I lower my voice, though I have no hope of saying anything privately. “You will not get so far as the streets, Sir. You will die a dozen yards beyond the King’s door, most likely on the end of a halberd like the others I have seen spitted today as if they were game to be roasted.”
The pain in my cousin’s eyes burns me. But I am not sorry I am explicit. He has not seen what I have. I must make him understand the true nature of his situation before he gives my family the excuse to leave his fate to the armed men running wild throughout the palace.
Looking at Charles once more, I say, “Decisions of faith are not to be made lightly. If you ask my husband to decide between renouncing his religious beliefs and a dungeon, you must give him time.”

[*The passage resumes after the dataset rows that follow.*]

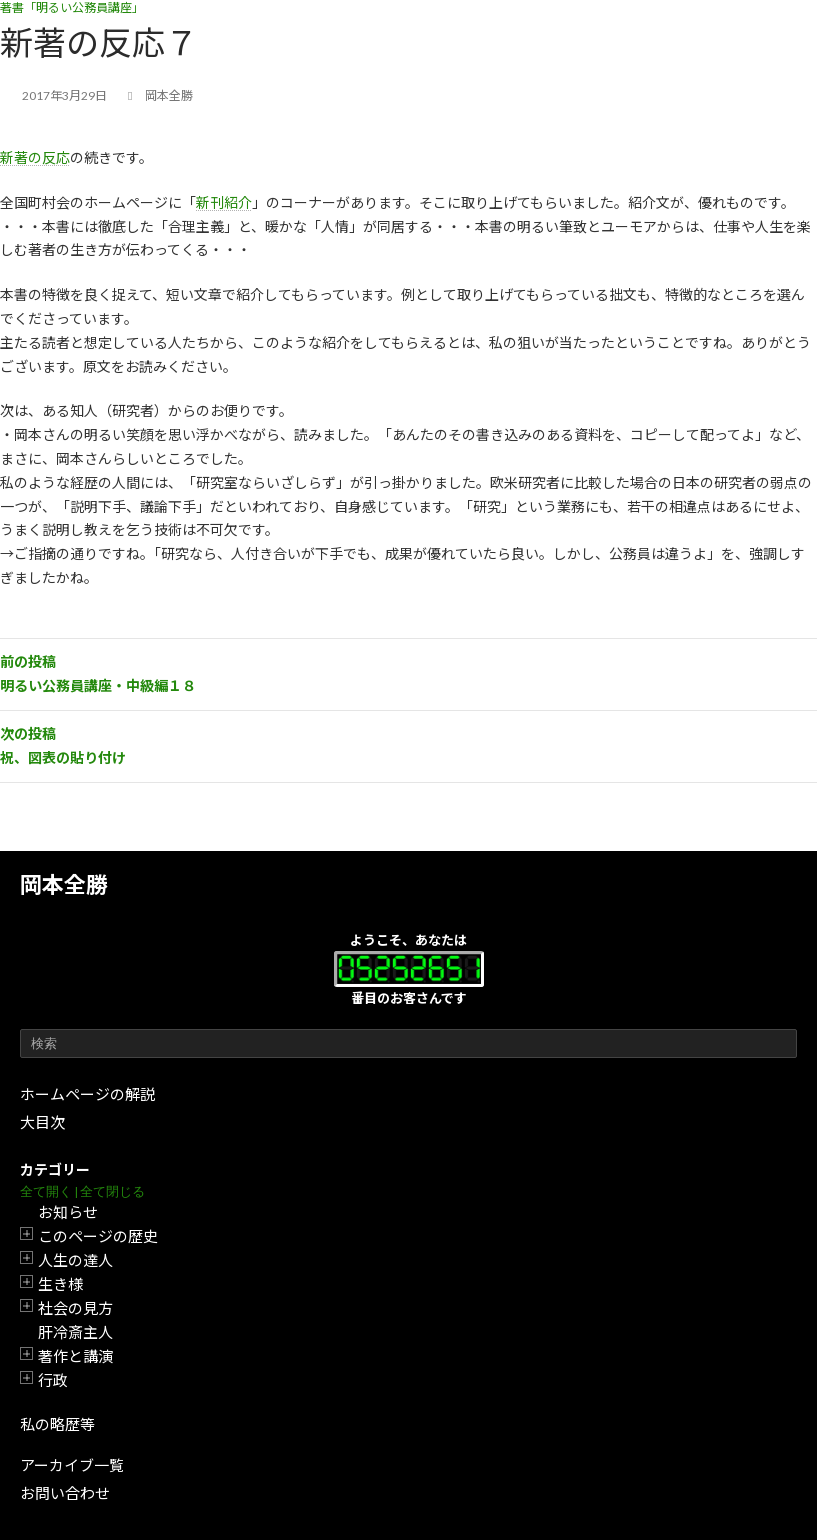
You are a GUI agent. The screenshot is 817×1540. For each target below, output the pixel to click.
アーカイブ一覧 (72, 1465)
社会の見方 (75, 1308)
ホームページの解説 (87, 1094)
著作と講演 (75, 1356)
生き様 (60, 1284)
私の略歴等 (57, 1424)
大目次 (42, 1122)
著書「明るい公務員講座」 (72, 7)
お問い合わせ (65, 1493)
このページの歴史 (98, 1236)
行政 (53, 1380)
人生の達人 (75, 1260)
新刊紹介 (224, 202)
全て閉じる (112, 1191)
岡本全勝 (64, 884)
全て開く (46, 1191)
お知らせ (68, 1212)
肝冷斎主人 (75, 1332)
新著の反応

“I must give him nothing—I am king.”
“Well, then I beg time for him.”
“Three days, and not an hour more. He will either be my Catholic brother and embraced as such, or he will be my prisoner.”
I nod. Mother smiles as if my capitulation were part of her scheme. Rising, she shakes out her skirts. “Let your sister manage her husband. You and I have more important matters to attend to.”
Charles’ wild eyes flit to the door. “Yes, I am missing everything.”
I shiver at what he misses, and at the thought that he desires to see what I devoutly wish I could purge from my memory and know I never shall.
“Margot, you may take your husband away,” Mother says. “I will send a company of guard to escort you.”
When they are gone, my cousin sinks to the floor, knees pulled to his chest as if he were a young boy, head resting upon those knees, hands grasping his short hair. It takes me some moments to realize he is crying, for he makes no sound. Only the shaking of his shoulders gives him away.
I do not know what to say, because no words will make his situation less grim or his losses less staggering. I feel as if I intrude, but as I move to withdraw, he raises his head.
“Do not leave me.”
“I will not. But we must, together, find a way to get to my apartments. I do not know that we will be safe there, but we are not safe here, and we certainly cannot trust whatever guard Her Majesty sends.”
“According to your mother, all whom I could trust are dead.”
“Then we will call upon those I trust. If you trust me.”
For a moment he stares at me blankly. Then he says, “Call who you like; lead me where you will—even to my doom. I have not the faculties to think clearly, nor the will to act in my own self-preservation. The man who left your rooms this morning is gone as surely as if he died with his many friends.”
“Courage, Sir. I will not allow them to kill you so long as I breathe.” It is a fearful promise, and may be hard to keep.
CHAPTER 21
August 25, 1572—Paris, France
It is a new day, yet the killing continues. Not in the palace but in the streets. I can hear the dreadful cries through my windows. My closed shutters do little to diminish them, merely leaving my rooms dark as if it were perpetually night. It is night—the night of the soul. I feel sick. I cannot eat. I cannot sit still. I cannot even pray. I’ve tried. My husband fares even worse. The only peace afforded his tortured soul came before dawn when I sang to him as one might a babe, and slumber spared him a few short hours of consciousness.
News filters into my chambers by many sources.
Henriette, accompanied by six armed men to keep her safe on her journey to the Louvre, brought a report of what passed in the Rue de Béthisy when the admiral was slain. The conduct of Guise in that matter disheartened me, and reports that he joined with Anjou to continue killing others of the admiral’s sect sickened me. I pray they are not entirely true.
Gillone collects whispers and boasts every time she ventures beyond my apartment. Word in the palace is that Charles has grown sick of the slaughter and insists to any who will listen that he ordered it to stop yesterday at noon. If that be so, it speaks poorly of his power as king.
No, I am not being fair, I think as I complete another circuit of my antechamber with Gillone’s anxious eyes upon me. It may well be that the noblemen have heeded his command and are no longer in the streets. They are not needed. Ordinary people do extraordinary things. “Drapers and wine merchants toss the children of their Protestant neighbors into the Seine,” Charlotte tells me as she slips in. Her eyes are red-rimmed, her face stricken. “Is he still here?”
I nod.
“You will keep him safe?”
I nod again, unwilling to give voice to a promise I may not be able to keep. “Do you wish to see him?”
“Does he sleep?”
“Yes.” I lie to spare my friend. My cousin does not sleep. He mourns. One minute lying curled tight in a ball like a small child, sobbing and pulling at his hair, and the next pacing like a caged beast, casting about wildly for some action he can take to assist those still hunted throughout the city. I do not love him, yet his agony is painful to witness. Charlotte, I begin to suspect, does love him, so his despair would be her own. It would crush her.
“Tell him…” Her voice dissolves and silent tears track down her cheeks.